Daher bevorzugen wir Unternehmen, die am besten in der Lage sind, ihre Margen zu verteidigen, über eine solide Bilanz verfügen und in der Lage sind, von einem Zinsrückgang im Jahr 2024 zu profitieren, beispielsweise Aktien aus dem Gesundheits- und Basiskonsumgüterbereich:

  • Mit Ausnahme bestimmter Emittenten wie Novo Nordisk haben sich Gesundheitsaktien im Jahr 2023 größtenteils schlechter entwickelt als der Markt. Sie sollten im Jahr 2024 eine defensive Rolle spielen und ihre Innovationsfähigkeit zur Stützung der Margen nutzen, während sich ihre Aktivitäten nach der Pandemie offenbar normalisiert haben.
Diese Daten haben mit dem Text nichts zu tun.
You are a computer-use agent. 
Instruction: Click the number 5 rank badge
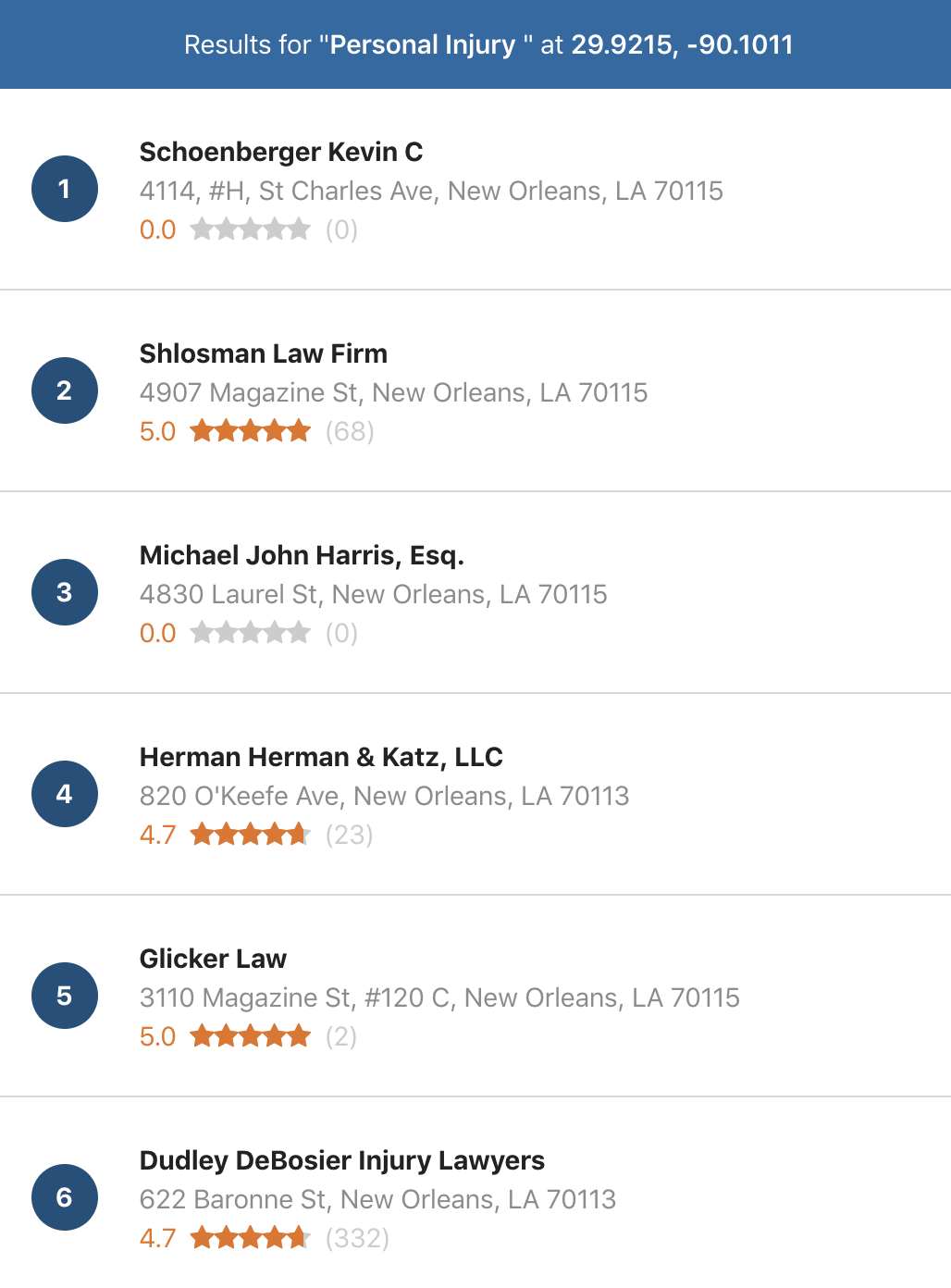(x=65, y=996)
Sie profitieren von einer transparenten Entwicklung ihrer Cashflows, da vor Ende des Jahrzehnts kein wichtiges Patent ausläuft, sowie von möglichen positiven Überraschungen durch die Markteinführung neu entwickelter Medikamente. Auch die geringe Verschuldung des Sektors ist im Hochzinsumfeld von Vorteil.
  • Basiskonsumgüter verfügen ihrerseits über eine erhebliche Preissetzungsmacht. Diese ermöglicht es ihnen, hohe Margen aufrechtzuerhalten und gleichzeitig von einer guten Transparenz ihrer Aktivitäten zu profitieren. Die Bewertung des Sektors hat aufgrund der steigenden Zinsen im Jahr 2023 eine erhebliche Anpassung erfahren und wird voraussichtlich im Jahr 2024 von einem günstigeren Umfeld profitieren. Schließlich verfügt der Sektor aufgrund seiner defensiven Eigenschaften über die Fähigkeit, bei einer Konjunkturabschwächung eine Outperformance zu erzielen.

Horizontaler Aktienmarkt mit begrenztem Aufwärtspotenzial

Zusammenfassend lässt sich sagen, dass Aktien 2023 ein günstiges Jahr hatten, das jedoch von einer starken Streuung geprägt war. 2024 erscheint uns bei anhaltender sanfter Landung der entwickelten Volkswirtschaften das Szenario eines horizontalen Aktienmarkts mit begrenztem Aufwärtspotenzial am wahrscheinlichsten.

Auch das Abwärtspotenzial erscheint uns angesichts des Handlungsspielraums, den die Zentralbanken geschaffen haben, relativ gering. Die Stressepisode der amerikanischen Banken im März hat gezeigt, dass die Fed im Notfall zu Manövern bereit ist.

Wir ziehen es vor, stark fremdfinanzierte Aktien zu meiden und Unternehmen auszuwählen, die in diesem sich verlangsamenden Umfeld Widerstandsfähigkeit und Transparenz bieten. In den Vereinigten Staaten dürften Technologiewerte weiterhin Wachstum generieren, obwohl das Ausmass der 2023 erzielten Outperformance schwer zu wiederholen ist. In Europa bevorzugen wir defensive Qualitätsaktien.